» 作業内容
留学経験者インタビューの本文から、「押田さん:一回目はまず、海外」から「い、二度目の留学をしました。」までを一字も変えずに打ち直すこと。

» ページ抜粋
★ ★ ★ ★ ★
海外留学することで人と文化が分かるようになる – 留学経験者インタビュー:押田菜穂さん

留学経験者インタビュー 押田菜穂さん

留学経験者インタビュー:押田菜穂さん

目次

国の違いは文化の違い
今の職場では毎日のように英語を使う

— 留学に行ったきっかけは何ですか?
押田さん:元々英語の勉強が好きで、海外で働いてみたいという将来の夢があったので、手っ取り早く英語を身につけるには海外に出た方がいいのかなと思って、1年間行きました。

— 行かれた国は?
押田さん:大学生の時に、アメリカのサンフランシスコに留学をしました。その後社会人になってから、カナダに2年半ほど行くことになりました。

— 一度間をおいて、語学留学を二回されたんですね。一回目に感じた事は何かありますか?
押田さん:一回目はまず、海外旅行を数回した程度だったので、長期で住んでみて文化の違いを感じました。食事もそうですし、生活もそうですし、普段使うものから何から全然違うという事を学んで、まずは生活に慣れる所から。後は日本人にありがちなんですけど、日本人同士でつるんでしまって、思ったほど勉強が進まなかったです。

— 二回目に留学をしようと思った背景には何があるんですか?
押田さん:大学生の時に留学をして、その後日本で就職をするんですけど、そこは元々行きたかった外資の会社でした。海外でもバリバリ働いて、海外とコミュニケーションがあって、というのをイメージしていたんですけど、そうではありませんでした。結局、日本のマーケットを担当することになりました。イメージではもっと海外とやり取りをする仕事をしたかったので、その為にはもう少し力を付けないといけないなと思い、二度目の留学をしました。

— 一社目の国内企業においては、留学経験を活かしきれなかった?
押田さん:活かしきれなかったですね。

— 二社目はどの様な業種でしたか?
押田さん:業種で言うと物流の会社になります。毎日のように世界中の国の代理店とやり取りして、現地からそれぞれの物をお客様に届けるといった仕事をしています。
★ ★ ★ ★ ★
収集したデータ項目
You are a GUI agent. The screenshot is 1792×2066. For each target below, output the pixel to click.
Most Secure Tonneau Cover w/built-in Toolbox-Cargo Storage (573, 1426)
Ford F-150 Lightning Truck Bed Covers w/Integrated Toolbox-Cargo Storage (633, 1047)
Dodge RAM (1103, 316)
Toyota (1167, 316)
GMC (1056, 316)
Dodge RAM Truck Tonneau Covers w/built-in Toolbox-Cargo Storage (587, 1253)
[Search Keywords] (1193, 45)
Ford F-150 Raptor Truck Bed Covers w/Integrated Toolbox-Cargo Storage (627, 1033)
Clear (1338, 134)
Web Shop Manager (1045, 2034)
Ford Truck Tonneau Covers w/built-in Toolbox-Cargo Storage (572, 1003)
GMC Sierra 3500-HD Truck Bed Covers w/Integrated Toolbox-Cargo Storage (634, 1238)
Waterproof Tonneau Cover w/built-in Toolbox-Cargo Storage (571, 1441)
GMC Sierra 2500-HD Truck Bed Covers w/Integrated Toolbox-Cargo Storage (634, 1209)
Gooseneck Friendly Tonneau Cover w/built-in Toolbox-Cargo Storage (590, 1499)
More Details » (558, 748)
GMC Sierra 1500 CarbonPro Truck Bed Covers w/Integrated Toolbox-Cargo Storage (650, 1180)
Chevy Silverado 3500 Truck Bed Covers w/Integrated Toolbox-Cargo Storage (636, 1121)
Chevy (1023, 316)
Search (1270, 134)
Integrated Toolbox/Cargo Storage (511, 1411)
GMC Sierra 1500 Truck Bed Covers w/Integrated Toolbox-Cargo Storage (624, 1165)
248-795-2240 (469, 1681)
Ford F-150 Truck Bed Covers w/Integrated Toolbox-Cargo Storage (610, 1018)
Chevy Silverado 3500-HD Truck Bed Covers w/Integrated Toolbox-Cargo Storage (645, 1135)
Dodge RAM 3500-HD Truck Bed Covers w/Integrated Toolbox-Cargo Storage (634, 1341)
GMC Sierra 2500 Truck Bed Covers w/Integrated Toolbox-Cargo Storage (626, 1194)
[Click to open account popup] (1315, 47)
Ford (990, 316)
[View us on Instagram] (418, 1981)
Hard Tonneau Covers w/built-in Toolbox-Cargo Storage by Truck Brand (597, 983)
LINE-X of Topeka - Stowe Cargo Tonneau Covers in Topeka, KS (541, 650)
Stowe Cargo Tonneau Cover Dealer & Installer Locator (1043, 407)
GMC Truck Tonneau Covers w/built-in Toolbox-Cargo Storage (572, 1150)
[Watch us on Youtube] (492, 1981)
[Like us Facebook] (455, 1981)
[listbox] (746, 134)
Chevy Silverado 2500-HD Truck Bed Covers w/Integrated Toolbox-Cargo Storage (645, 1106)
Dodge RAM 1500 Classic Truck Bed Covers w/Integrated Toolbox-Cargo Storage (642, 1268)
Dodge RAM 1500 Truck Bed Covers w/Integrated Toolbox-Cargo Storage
★ ★ ★ ★ ★
» 回答欄
押田さん:一回目はまず、海外旅行を数回した程度だったので、長期で住んでみて文化の違いを感じました。食事もそうですし、生活もそうですし、普段使うものから何から全然違うという事を学んで、まずは生活に慣れる所から。後は日本人にありがちなんですけど、日本人同士でつるんでしまって、思ったほど勉強が進まなかったです。

— 二回目に留学をしようと思った背景には何があるんですか?
押田さん:大学生の時に留学をして、その後日本で就職をするんですけど、そこは元々行きたかった外資の会社でした。海外でもバリバリ働いて、海外とコミュニケーションがあって、というのをイメージしていたんですけど、そうではありませんでした。結局、日本のマーケットを担当することになりました。イメージではもっと海外とやり取りをする仕事をしたかったので、その為にはもう少し力を付けないといけないなと思い、二度目の留学をしました。